Am 11. Juni 1985 ging auf der Glienicker Brücke der größte Agentenaustausch im Kalten Krieg über die Bühne. Vier Ost-Agenten gegen 23 West-Spione aus DDR-Haft – unter ihnen Eberhard Fätkenheuer. Er hatte für die CIA sowjetische Militärtransporte und NVA-Objekte ausgekundschaftet und war aufgeflogen. 1979 wurde der damals 35-Jährige wegen Spionage zu 13 Jahren Gefängnis verurteilt. "Meine Habseligkeiten waren alle in einer Umhängetasche – ein paar Ostmark und meine Entlassungspapiere", erinnert sich der ehemalige Spion, der danach in West-Berlin als Kfz-Sachverständiger arbeitete.

John Kornblum (ehemaliger US-Botschafter)

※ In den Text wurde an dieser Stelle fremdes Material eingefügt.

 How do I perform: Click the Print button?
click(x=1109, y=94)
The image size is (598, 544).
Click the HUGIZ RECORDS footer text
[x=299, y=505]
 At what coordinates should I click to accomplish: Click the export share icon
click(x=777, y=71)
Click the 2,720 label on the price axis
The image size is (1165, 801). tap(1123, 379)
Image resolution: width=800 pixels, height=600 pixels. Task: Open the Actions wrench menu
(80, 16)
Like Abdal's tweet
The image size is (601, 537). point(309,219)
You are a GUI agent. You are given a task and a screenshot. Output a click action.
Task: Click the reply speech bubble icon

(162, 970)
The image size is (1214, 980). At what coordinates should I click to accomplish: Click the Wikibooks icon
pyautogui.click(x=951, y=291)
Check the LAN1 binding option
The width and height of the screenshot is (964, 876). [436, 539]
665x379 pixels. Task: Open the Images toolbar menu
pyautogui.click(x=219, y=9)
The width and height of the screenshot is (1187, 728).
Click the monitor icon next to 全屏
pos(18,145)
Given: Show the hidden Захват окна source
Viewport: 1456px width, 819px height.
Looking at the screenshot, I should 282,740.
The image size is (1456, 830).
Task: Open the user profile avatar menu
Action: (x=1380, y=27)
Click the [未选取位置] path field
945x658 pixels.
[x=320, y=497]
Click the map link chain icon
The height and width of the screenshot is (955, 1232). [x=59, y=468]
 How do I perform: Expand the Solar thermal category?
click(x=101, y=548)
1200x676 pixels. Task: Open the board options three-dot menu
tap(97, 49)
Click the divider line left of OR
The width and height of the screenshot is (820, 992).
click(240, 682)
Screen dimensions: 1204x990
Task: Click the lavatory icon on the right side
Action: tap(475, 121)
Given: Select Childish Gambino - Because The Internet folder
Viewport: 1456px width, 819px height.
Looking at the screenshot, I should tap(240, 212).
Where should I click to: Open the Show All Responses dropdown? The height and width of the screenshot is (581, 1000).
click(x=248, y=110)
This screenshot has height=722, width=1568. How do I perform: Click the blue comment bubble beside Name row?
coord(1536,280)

John Kornblum (ehemaliger US-Botschafter)
John Kornblum  | Bild: WDR / Max Kohr

Als Vizekommandant der US-Vertretung in West-Berlin fädelte er den historischen Spionagedeal auf der Glienicker Brücke ein. "Es hat zwei Jahre gedauert und gab viel Hin und Her, aber es war unsere moralische Verantwortung, unsere Spione aus der DDR zu holen", berichtet John Kornblum. Der spätere US-Botschafter in Bonn wurde selbst bespitzelt. "Wir haben in unserer Vertretung nach dem Mauerfall drei Menschen aufgedeckt, die für die Stasi und die Russen gearbeitet haben. Eine davon war Protokollassistentin in meinem Privatbüro."

Bodo Hechelhammer (Chefhistoriker des BND)

Zu Gast bei Sandra Maischberger: Bodo Hechelhammer (l, Chefhistoriker des BND)
Bodo Hechelhammer | Bild: WDR / Max Kohr

Als Chefhistoriker des Bundesnachrichtendienstes ist Bodo Hechelhammer einer der wenigen Mitarbeiter, der sich öffentlich äußern darf. Der Wissenschaftler befasst  sich intensiv mit der Zeit des Kalten Krieges. In Berlin als "Hauptstadt der Spione" seien auf engstem Raum Agenten aller Alliierten zusammengekommen. "Dabei war es für die Gegenseite viel einfacher, mit Agenten in eine Demokratie wie die BRD einzudringen, als andersherum in das System der DDR", sagt der Geheimdienstexperte.